Bild: Jetzt heißt es Abschied nehmen. Bruno Ganz 2011 beim Filmfestival in Loc…
Am Anfang war die Stimme. Die sagte: „Als das Kind Kind war, …“, in diesem
seltsam weich rollenden, zugleich abgeklärten Singsang. Leicht und schwer
in einem, klang diese Stimme wie die eines alten Manns, die da immer wieder
zwischendurch auf der Platte mit der Filmmusik von Wim Wenders' „Der Himmel
über Berlin“ von 1987 sprach. Fast überraschend war es, wenig später den
Mann auf der Leinwand zu sehen, zu dem diese Stimme gehörte. Bruno Ganz,
der in Wenders‘ damals unwissentlichem Abgesang auf das geteilte Berlin den
Engel Daniel spielt und aus dem Off regelmäßig Peter Handkes „Lied vom
Kindsein“ rezitiert, war da gerade mal 46 Jahre alt.

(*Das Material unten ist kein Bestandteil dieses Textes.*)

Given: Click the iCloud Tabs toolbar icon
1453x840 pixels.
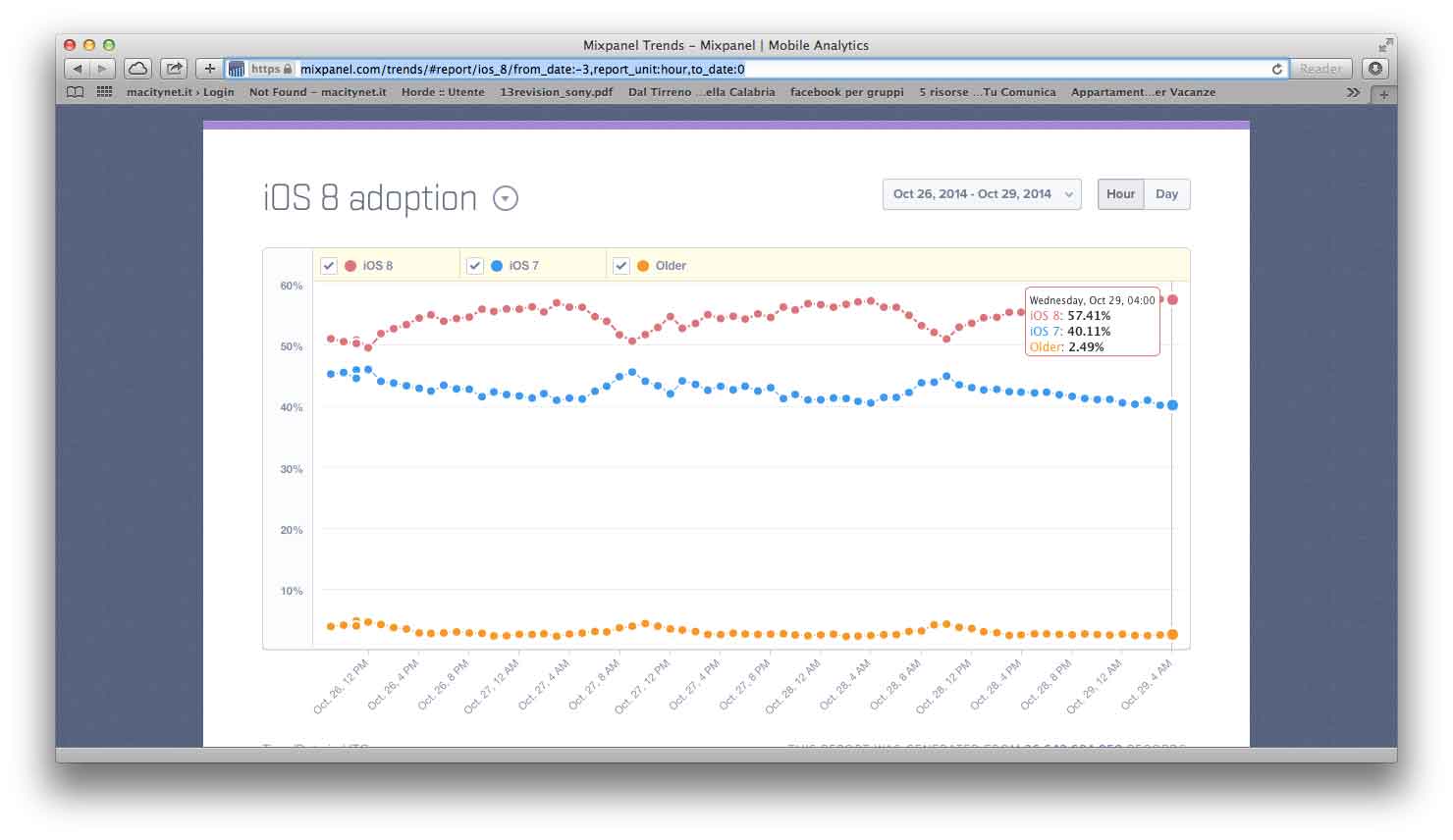Looking at the screenshot, I should coord(138,69).
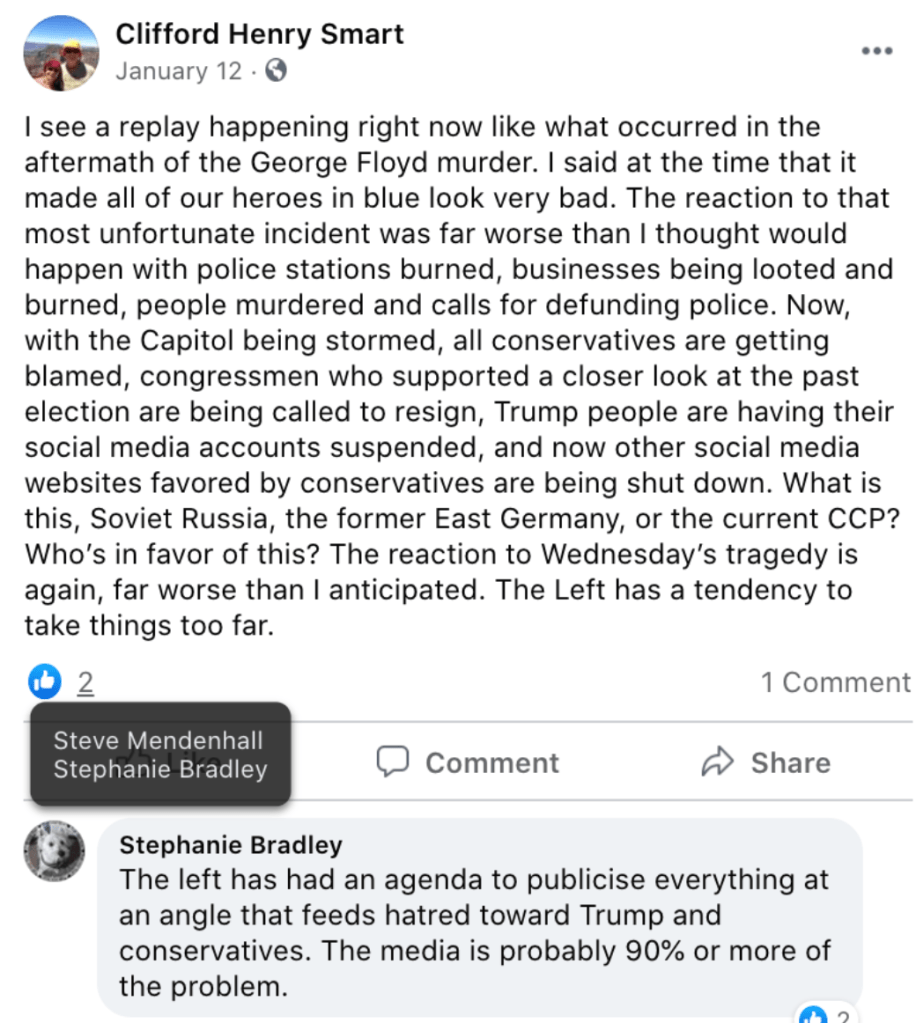Click the like icon on Stephanie's comment
This screenshot has height=1023, width=916.
tap(812, 1014)
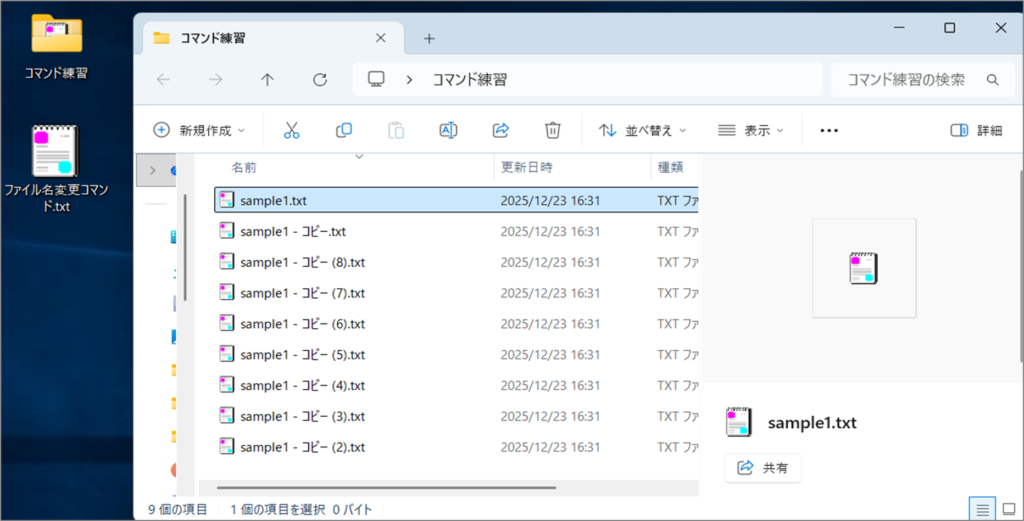The image size is (1024, 521).
Task: Click the Copy icon in toolbar
Action: pyautogui.click(x=344, y=130)
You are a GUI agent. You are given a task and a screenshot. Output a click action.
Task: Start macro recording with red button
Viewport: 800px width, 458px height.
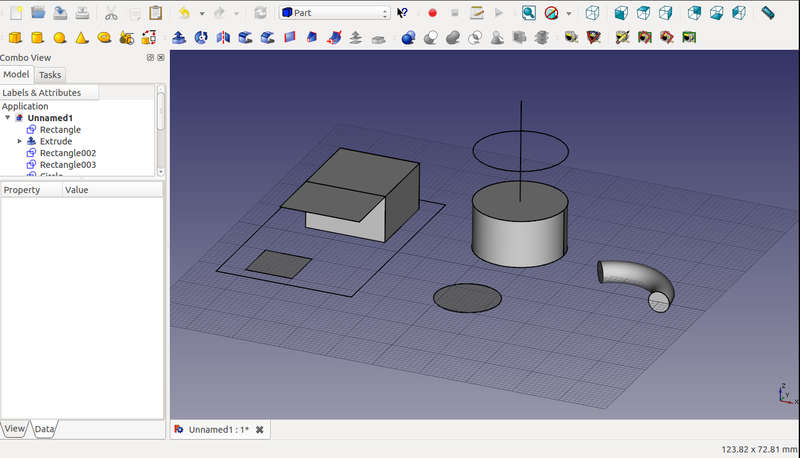(432, 13)
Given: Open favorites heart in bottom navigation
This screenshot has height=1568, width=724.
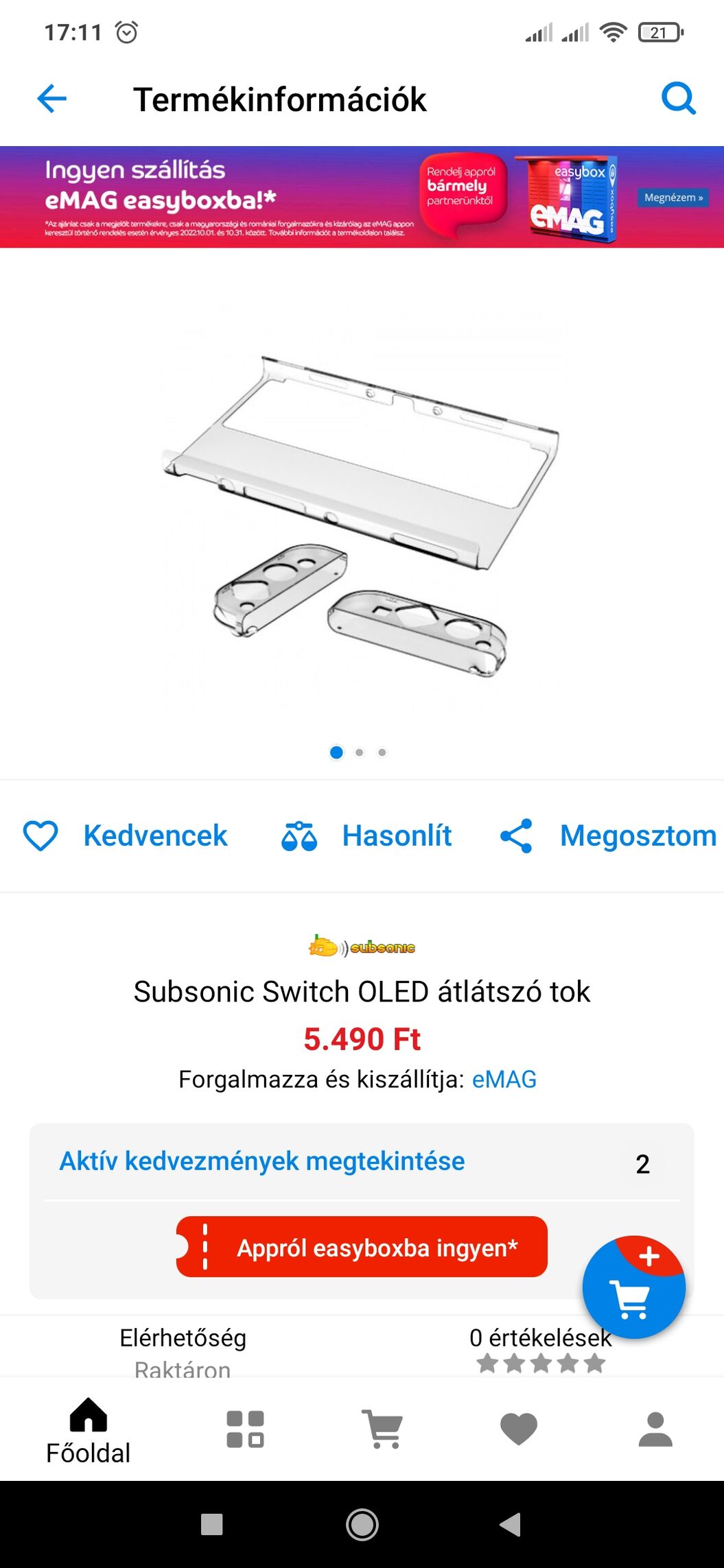Looking at the screenshot, I should (x=519, y=1429).
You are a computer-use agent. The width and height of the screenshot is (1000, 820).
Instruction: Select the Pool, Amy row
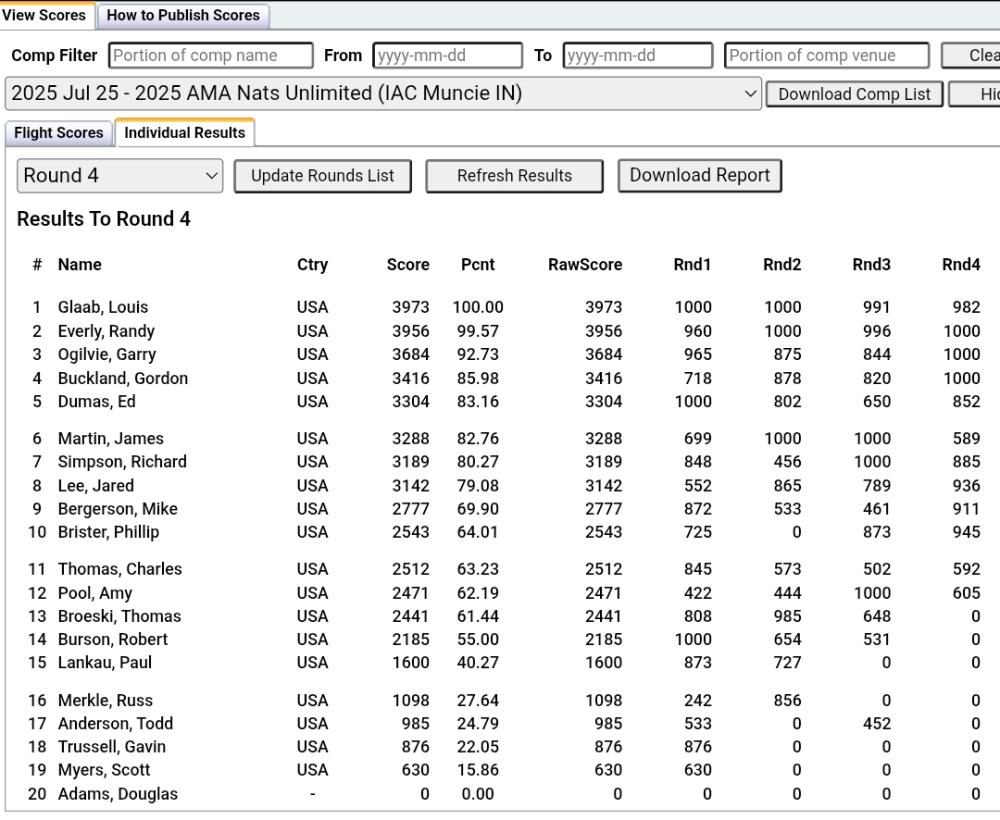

Schauspieler war der 1941 in Zürich geborene Sohn eines Schweizer
Fabrikarbeiters und einer italienischen Mutter aber schon seit fast drei
Jahrzehnten. Seine erste Filmrolle hatte er 1960 in der Krimikomödie „Der
Herr mit der schwarzen Melone“ seines Landmanns Karl Suter übernommen.
Gleichzeitig lernte er am Zürcher Bühnenstudio.
Bevor er mit seiner internationalen Filmkarriere als Schauspieler sich
unter anderem in der Rolle des Adolf Hitler in Oliver Hirschbiegels
Führerbunkerdrama „Der Untergang“ von 2004 ins öffentliche Gedächtnis
einbrannte, machte er sich zunächst als Theaterschauspieler einen Namen.
Nach Stationen in Göttingen, Bremen und am Zürcher Schauspielhaus kam Bruno
Ganz 1970 zum Ensemble der Berliner Schaubühne. Ab dieser Zeit arbeitete er
mit Regisseuren wie Peter Zadek, Peter Stein, Claus Peymann oder Luc Bondy
zusammen. Die Liste seiner Ehrungen und Preise, die er für seinen
Bühnenspiel erhielt, ist fast so lang wie die seiner Spielfilmrollen.
Erste internationale Bekanntheit erlangte er dann durch seinen Part in „Der
amerikanische Freund“, seiner ersten Zusammenarbeit mit Wim Wenders 1977.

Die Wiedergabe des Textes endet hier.